The storm had come on like all Louisiana storms: sudden and violent, with drops like quarters and moving skies of ink and water. I flick a little more of it off my brows and hook a left for the stairwell, squelching my way to the third floor. It’s night and the halls are empty. Soft chatter spills from the only door that sits propped open with an old brick. Inside, the big fluorescents are off, my soggy classmates illuminated instead with the heap of lamps that have been plugged into every available outlet. I smile and sit, settling into a desk whose slick plastic and sleek metal feel more like the well-worn cushions of an old couch. Home may be two hundred miles away, down in the fraying hem of the state’s coast, but it’s here, too. In the small circle of desks that have been pushed to a tight circle, the extras collecting cobwebs in the corners. In the ten wet heads that tilt with interest and laugh and argue and interrupt. In the professor, with her Cambridge background and her radical political streak that shows quietly in the assigned reading, and her sure, mother-like voice. But most of all, in the pages. Even in the ones I dislike (which is most of them, her politics and mine rebuffing like matching magnetic fields). But it doesn’t matter. This is literature. This is writing. Both which I’ve been tasked with giving my full attention and effort.
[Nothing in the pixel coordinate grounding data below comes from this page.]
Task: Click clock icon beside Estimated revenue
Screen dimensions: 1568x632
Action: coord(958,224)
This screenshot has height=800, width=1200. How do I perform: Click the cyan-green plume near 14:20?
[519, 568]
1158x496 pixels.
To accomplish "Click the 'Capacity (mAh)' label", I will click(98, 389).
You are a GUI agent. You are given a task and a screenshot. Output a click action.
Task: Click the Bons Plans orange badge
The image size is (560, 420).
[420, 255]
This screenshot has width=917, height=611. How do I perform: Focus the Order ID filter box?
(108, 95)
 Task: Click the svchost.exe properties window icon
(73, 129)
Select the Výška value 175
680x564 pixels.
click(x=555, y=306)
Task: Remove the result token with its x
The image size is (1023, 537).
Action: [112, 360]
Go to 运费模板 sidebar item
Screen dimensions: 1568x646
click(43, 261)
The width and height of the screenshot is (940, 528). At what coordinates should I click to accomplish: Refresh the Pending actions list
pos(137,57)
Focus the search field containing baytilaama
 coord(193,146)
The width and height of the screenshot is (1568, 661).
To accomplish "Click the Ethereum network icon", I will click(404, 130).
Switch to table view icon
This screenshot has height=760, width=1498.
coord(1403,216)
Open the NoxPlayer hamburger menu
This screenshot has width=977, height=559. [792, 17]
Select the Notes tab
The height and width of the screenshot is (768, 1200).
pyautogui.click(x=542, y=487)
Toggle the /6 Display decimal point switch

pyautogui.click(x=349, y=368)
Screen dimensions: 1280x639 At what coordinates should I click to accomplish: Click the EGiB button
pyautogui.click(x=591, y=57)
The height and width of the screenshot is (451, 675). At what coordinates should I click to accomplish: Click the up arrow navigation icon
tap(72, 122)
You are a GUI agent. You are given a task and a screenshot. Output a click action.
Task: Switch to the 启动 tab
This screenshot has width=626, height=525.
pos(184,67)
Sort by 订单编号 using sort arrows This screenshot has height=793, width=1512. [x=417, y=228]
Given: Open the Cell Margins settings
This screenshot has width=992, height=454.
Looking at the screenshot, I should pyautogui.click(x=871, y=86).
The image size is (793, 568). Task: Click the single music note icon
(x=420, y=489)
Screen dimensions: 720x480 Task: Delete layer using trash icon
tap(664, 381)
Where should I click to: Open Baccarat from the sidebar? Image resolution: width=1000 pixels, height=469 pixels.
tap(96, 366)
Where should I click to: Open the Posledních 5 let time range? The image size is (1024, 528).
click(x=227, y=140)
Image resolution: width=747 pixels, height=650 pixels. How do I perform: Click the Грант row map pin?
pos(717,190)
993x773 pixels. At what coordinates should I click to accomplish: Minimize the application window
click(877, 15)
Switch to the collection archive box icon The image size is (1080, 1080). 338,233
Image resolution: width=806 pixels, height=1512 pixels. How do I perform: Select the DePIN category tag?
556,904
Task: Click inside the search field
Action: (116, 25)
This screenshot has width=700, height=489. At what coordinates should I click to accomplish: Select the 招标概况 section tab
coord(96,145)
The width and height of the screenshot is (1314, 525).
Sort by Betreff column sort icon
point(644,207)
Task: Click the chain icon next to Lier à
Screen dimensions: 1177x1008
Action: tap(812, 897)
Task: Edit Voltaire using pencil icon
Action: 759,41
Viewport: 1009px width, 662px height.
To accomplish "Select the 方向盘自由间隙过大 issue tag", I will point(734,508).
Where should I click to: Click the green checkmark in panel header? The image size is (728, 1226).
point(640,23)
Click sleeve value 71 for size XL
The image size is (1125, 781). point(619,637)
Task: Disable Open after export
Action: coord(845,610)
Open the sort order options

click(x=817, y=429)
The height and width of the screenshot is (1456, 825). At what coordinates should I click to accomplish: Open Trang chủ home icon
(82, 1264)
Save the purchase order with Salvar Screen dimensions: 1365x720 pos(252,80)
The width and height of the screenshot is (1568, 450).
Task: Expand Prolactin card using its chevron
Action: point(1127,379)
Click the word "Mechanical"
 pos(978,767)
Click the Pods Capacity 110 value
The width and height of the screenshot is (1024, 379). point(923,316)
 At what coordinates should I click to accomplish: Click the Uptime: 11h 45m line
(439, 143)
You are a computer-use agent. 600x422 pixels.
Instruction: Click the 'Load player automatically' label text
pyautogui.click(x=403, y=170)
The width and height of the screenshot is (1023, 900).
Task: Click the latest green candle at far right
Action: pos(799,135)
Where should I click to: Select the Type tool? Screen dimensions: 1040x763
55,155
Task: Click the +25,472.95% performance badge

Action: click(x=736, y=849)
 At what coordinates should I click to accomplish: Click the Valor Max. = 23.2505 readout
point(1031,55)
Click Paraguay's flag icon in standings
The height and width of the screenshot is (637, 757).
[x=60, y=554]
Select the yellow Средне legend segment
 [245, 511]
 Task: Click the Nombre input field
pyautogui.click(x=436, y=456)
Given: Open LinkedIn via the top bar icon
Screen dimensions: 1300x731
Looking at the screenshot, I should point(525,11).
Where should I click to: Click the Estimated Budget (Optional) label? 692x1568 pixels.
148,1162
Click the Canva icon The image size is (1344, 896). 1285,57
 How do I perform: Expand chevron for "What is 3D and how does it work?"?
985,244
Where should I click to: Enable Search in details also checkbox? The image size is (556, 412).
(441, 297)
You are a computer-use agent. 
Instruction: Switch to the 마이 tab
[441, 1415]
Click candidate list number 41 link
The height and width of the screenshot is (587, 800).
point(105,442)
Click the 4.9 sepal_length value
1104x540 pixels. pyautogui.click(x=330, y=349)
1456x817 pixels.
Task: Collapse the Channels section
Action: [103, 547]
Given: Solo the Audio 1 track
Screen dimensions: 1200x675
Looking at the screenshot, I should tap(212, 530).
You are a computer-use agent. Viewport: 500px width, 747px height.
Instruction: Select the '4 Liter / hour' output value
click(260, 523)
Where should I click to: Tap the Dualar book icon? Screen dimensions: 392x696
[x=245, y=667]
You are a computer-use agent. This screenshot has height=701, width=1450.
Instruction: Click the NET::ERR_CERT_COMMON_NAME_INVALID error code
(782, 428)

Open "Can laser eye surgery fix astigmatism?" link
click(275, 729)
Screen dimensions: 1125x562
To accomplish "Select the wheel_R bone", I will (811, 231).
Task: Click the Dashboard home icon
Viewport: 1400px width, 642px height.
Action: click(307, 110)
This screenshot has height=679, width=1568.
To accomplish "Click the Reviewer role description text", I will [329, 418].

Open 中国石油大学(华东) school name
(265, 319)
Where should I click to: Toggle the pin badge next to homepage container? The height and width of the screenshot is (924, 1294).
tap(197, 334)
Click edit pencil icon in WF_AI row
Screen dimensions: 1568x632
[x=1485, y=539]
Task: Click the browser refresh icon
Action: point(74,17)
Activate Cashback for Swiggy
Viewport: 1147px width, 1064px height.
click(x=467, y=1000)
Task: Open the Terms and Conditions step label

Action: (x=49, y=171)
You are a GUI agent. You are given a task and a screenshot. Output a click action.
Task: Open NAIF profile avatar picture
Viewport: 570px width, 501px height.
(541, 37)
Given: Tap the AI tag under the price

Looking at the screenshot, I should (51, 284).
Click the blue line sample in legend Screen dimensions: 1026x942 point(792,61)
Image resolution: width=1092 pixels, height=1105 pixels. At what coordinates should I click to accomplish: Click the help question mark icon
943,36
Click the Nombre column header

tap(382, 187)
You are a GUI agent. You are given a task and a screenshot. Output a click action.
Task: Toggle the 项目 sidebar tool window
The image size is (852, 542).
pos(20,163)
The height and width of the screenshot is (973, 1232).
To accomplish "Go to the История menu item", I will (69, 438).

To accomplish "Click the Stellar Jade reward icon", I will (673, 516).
Throughout my four years in college, people will tell me that The Arts won’t land me a real job. I almost believed them, too. And while I understand the well-meaning, and the reliability of an engineering degree, there is use here, too. I’d be twenty one when I graduated college. I’d be twenty five when I started using my degree. And I’d be twenty six when I finally believed in my degree, hanging my hat on her hook full-time.

All this to say, if writing, painting, sculpting, designing is what’s calling you–heed it. But heed it with a plan. Heed it with hard work, and a businesswoman’s mind. Keep showing up, again and again, to put in the work where people want it, and it will provide for you in ways you never imagined.

I want to know: What did you major in (if you went to school)? Do you use your major? Do you wish you did? Tell me.

One response to “Of Ink and Water”

  1. “down in the fraying hem of the state’s coast” wow, I love that. So perfect.

    I majored in English and don’t regret it either! Sometimes I wish I had leaned even harder into it, more writing classes I mean. Perhaps now.